Dans l’ensemble de l’Union européenne, les gouvernements de centre-gauche ne sont au pouvoir que dans une poignée de pays. En Allemagne, le chancelier Olaf Scholz du parti social-démocrate devrait être balayé du pouvoir en février, tandis que le parti d'extrême droite Alternative pour l'Allemagne (AfD) devrait réaliser des progrès historiques. L'extrême droite est sur le point de prendre le pouvoir en Autriche pour la première fois depuis la Seconde Guerre mondiale après avoir remporté plus de voix que tout autre parti lors des élections de l'année dernière. Le groupe social-démocrate de centre-gauche détient désormais 136 des 720 sièges au Parlement européen, contre 185 il y a dix ans.
Une coalition conservatrice est au pouvoir en Nouvelle-Zélande après la démission de la leader travailliste Jacinda Ardern, sa popularité autrefois enivrante s'étant évaporée.
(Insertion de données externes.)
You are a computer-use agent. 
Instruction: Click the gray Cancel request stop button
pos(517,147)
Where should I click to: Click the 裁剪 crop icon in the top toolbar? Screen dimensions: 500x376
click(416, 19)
Le Premier ministre Anthony Albanese espère nager à contre-courant lorsqu’il affrontera les électeurs lors des élections prévues en mai. Mais sa popularité personnelle a chuté depuis sa première année au pouvoir et le vote aux primaires travaillistes est à des niveaux historiquement bas. L’Australie est peut-être une île, mais elle n’est pas à l’abri des forces systémiques qui balayent la politique mondiale.
« Les partis sociaux-démocrates à travers le monde sont en plein désarroi et je pense qu'il y a une réticence parmi beaucoup de gens à gauche à examiner les véritables raisons de cela », déclare Emma Dawson, directrice du groupe de réflexion progressiste Per Capita.
L'intellectuel public Clive Hamilton, qui a fondé l'Australia Institute, un parti de gauche, mais qui a rompu avec certains de ses partisans pour des raisons de politique identitaire, affirme qu'« il se passe clairement quelque chose de profond » dans la politique mondiale.
« Il ne fait aucun doute que les partis sociaux-démocrates ont du mal à conserver leurs voix », dit Hamilton. «Ils sont définitivement sous le nez d’une grande partie de l’électorat.»
La raison fondamentale, affirme-t-il, est que nous vivons dans une « ère de colère » – et la droite populiste réussit bien mieux à exploiter cette colère à des fins politiques. Selon Hamilton, le mot français, terme popularisé par le philosophe Friedrich Nietzsche au XIXe siècle, incarne l'époque dans laquelle nous vivons.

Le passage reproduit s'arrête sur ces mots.